I chose the image of the shell to suggest not only the redefintion of our conception of time, but also as a ironical reminder of a women's delicate association with the smooth, pink shell.
Time is a fluid motion without point A and point B. It is capable of shifting. Time is not circular and like power it does not work on a hierarchical scale. Time is a spiral, turning in on itself, creating a overlapping complex movement without a solid beginning or a clear end. The spiral is how we should invision Feminist Pedagogy working. If we think of the work Feminist Pedagogy can do in relation to the movement of a spiral nothing is complete, but instead the student will be positioned within a force of redefinition.

spiral shell

 

On November 12, Laura Bush addressed the Lady's Home Journal Awards Ceremony with the following words, "Since September 11 more people are buying engagement rings and planning weddings". She was given a standing salute to her heroic deed, that is, as a woman she satisfactorily made the connection between patriotism and a white, middle class woman's purity and faithfulness.

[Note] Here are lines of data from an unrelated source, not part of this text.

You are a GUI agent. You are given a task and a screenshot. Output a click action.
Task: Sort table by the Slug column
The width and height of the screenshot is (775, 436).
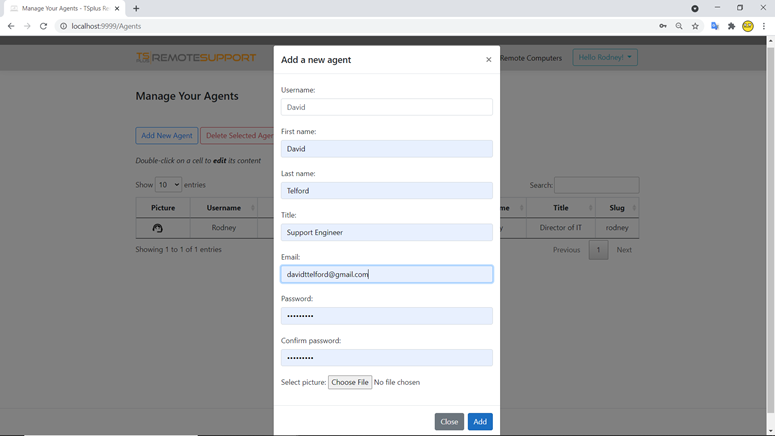617,208
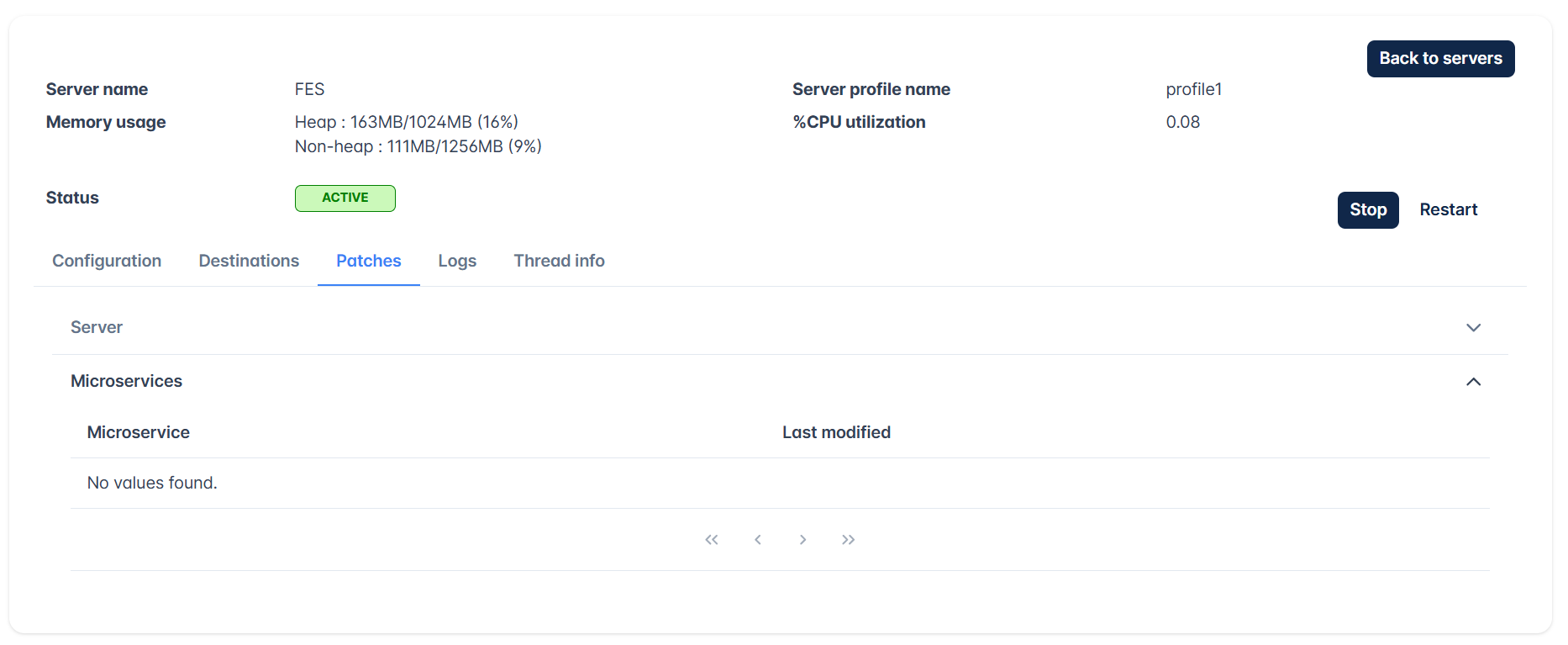The width and height of the screenshot is (1568, 645).
Task: Jump to last page of microservices
Action: (x=849, y=540)
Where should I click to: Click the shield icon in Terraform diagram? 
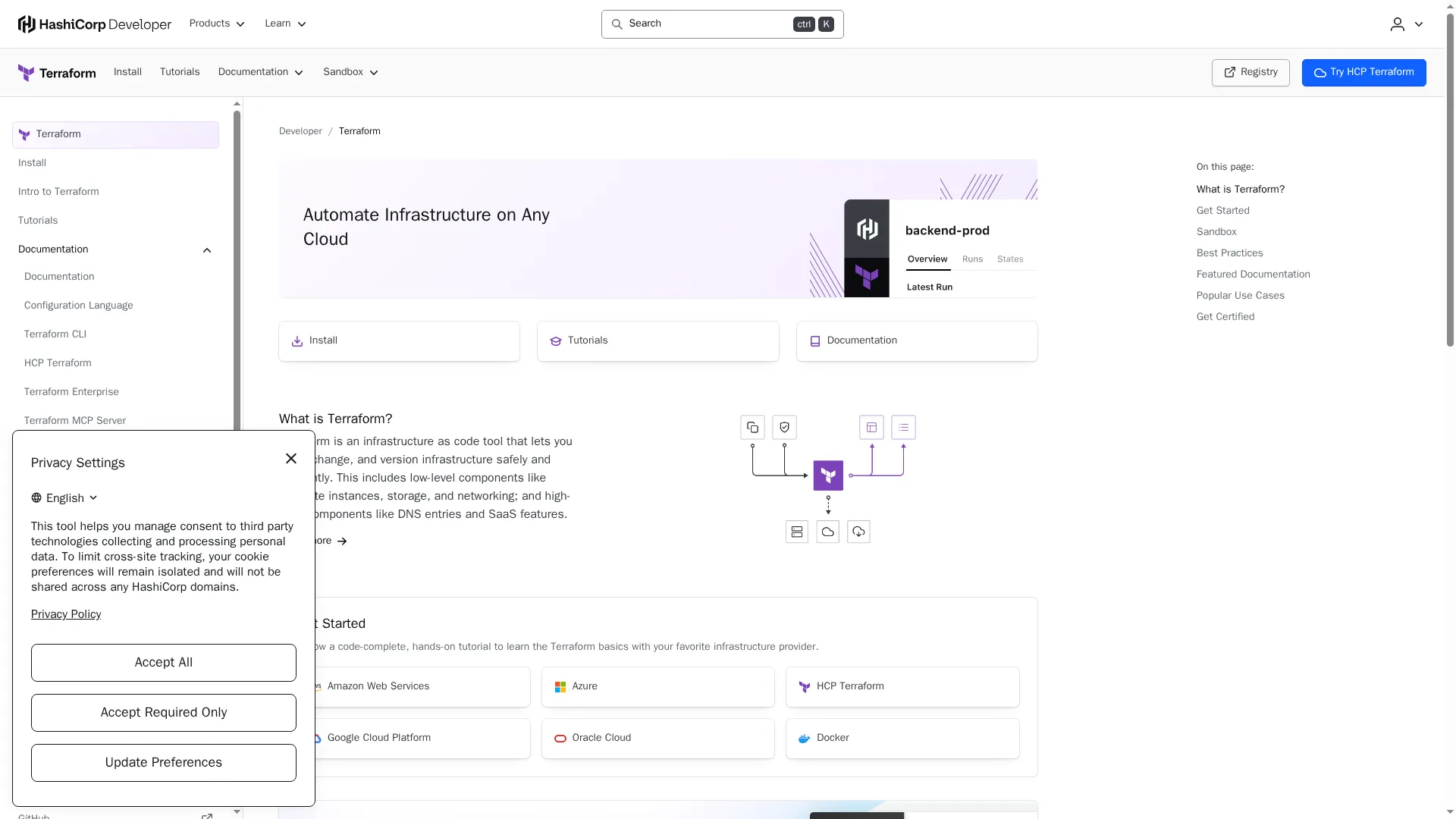pos(784,428)
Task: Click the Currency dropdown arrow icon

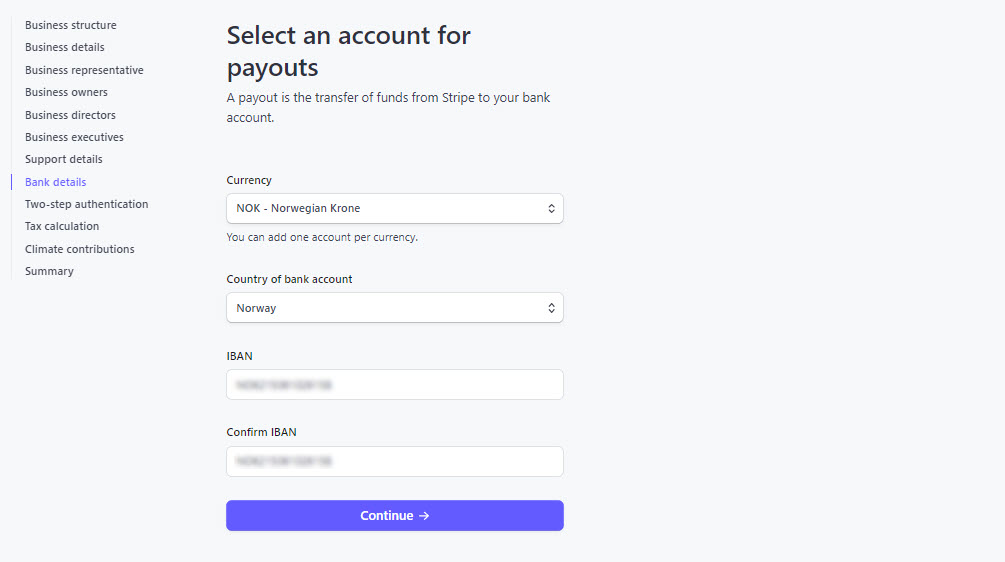Action: pyautogui.click(x=551, y=208)
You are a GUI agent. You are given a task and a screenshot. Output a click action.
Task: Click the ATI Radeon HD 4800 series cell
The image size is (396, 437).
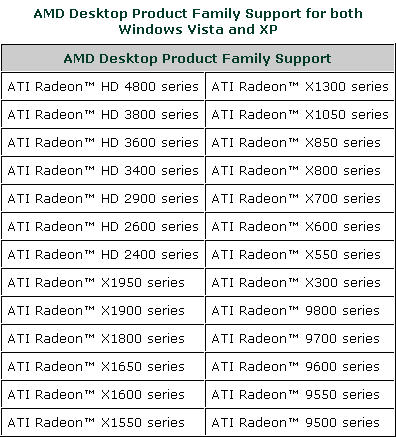(x=103, y=86)
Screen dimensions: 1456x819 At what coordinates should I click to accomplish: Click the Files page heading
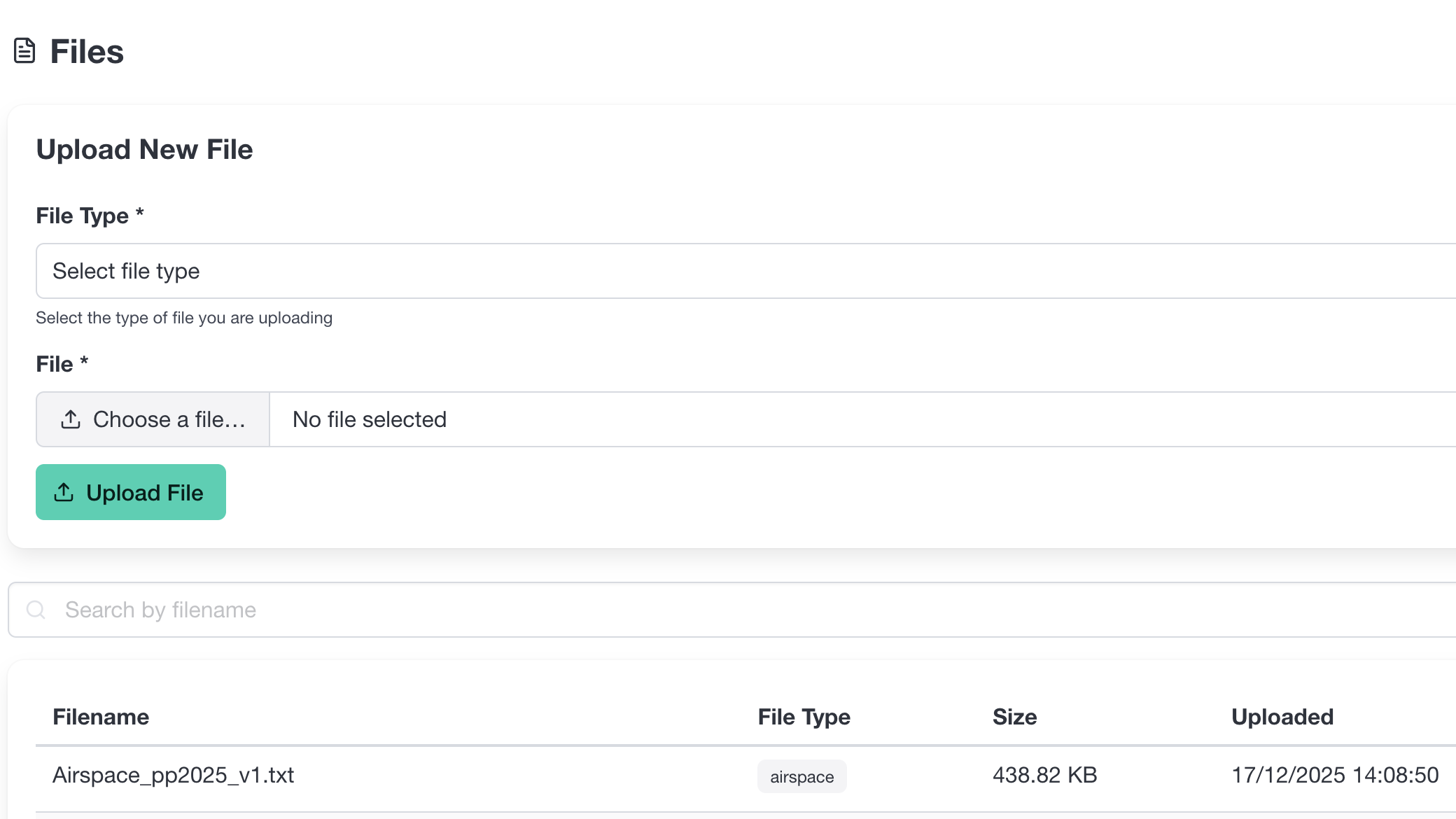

What is the relationship between our desire to "protect our country from attacks on civilization" and racism, classism, sexism, and heterosexism in both a national and multinational context? Is Laura Bush building a national identity (something which has disappeared in our mega corporate power structure)? What are the roots of American Nationalism? While our country acknowledges the injustices done to women under the Taliban (a struggle which has been ignored until this September) in order to gain sympathetic support for a bloody attack on an already devastated land, Laura Bush preaches for stability, economic support (a woman's mission is to shop), and the return of the nuclear patriarchal family. A gold ring and a white dress are the images she evokes to the largely white, middle class audience who feel that September 11 is an attack committed against the fundamental pillars of American society. The pillar of "freedom" cloaked in cake with pink icing, the pillar of "justice" drapped in tissue paper, roses, and diamonds and of course the pillar of "love" gilded by money, service the foundation of our Nation. What veils to we wear; ones made of lace and satin?

 

Our shells are not pink. As feminists we cannot critique the position of women in Afghanistan without situating ourselfs in the architecture of power. The construction of "whiteness" needs to be examined along side the burqua. Laura Bush is embedded in the etiquettes of "whiteness". The women of Afghanistan become victims; "brown, Muslim, uneducated, poor" victims. Words such as liberation, freedom, and egual rights are defined in relation to a distinct solid foundation of "whiteness". This is not to say that we (as American Feminist) should not fight for peace. Quite the contrary, we instead must take hammers to the consensual fiction of "white womanhood".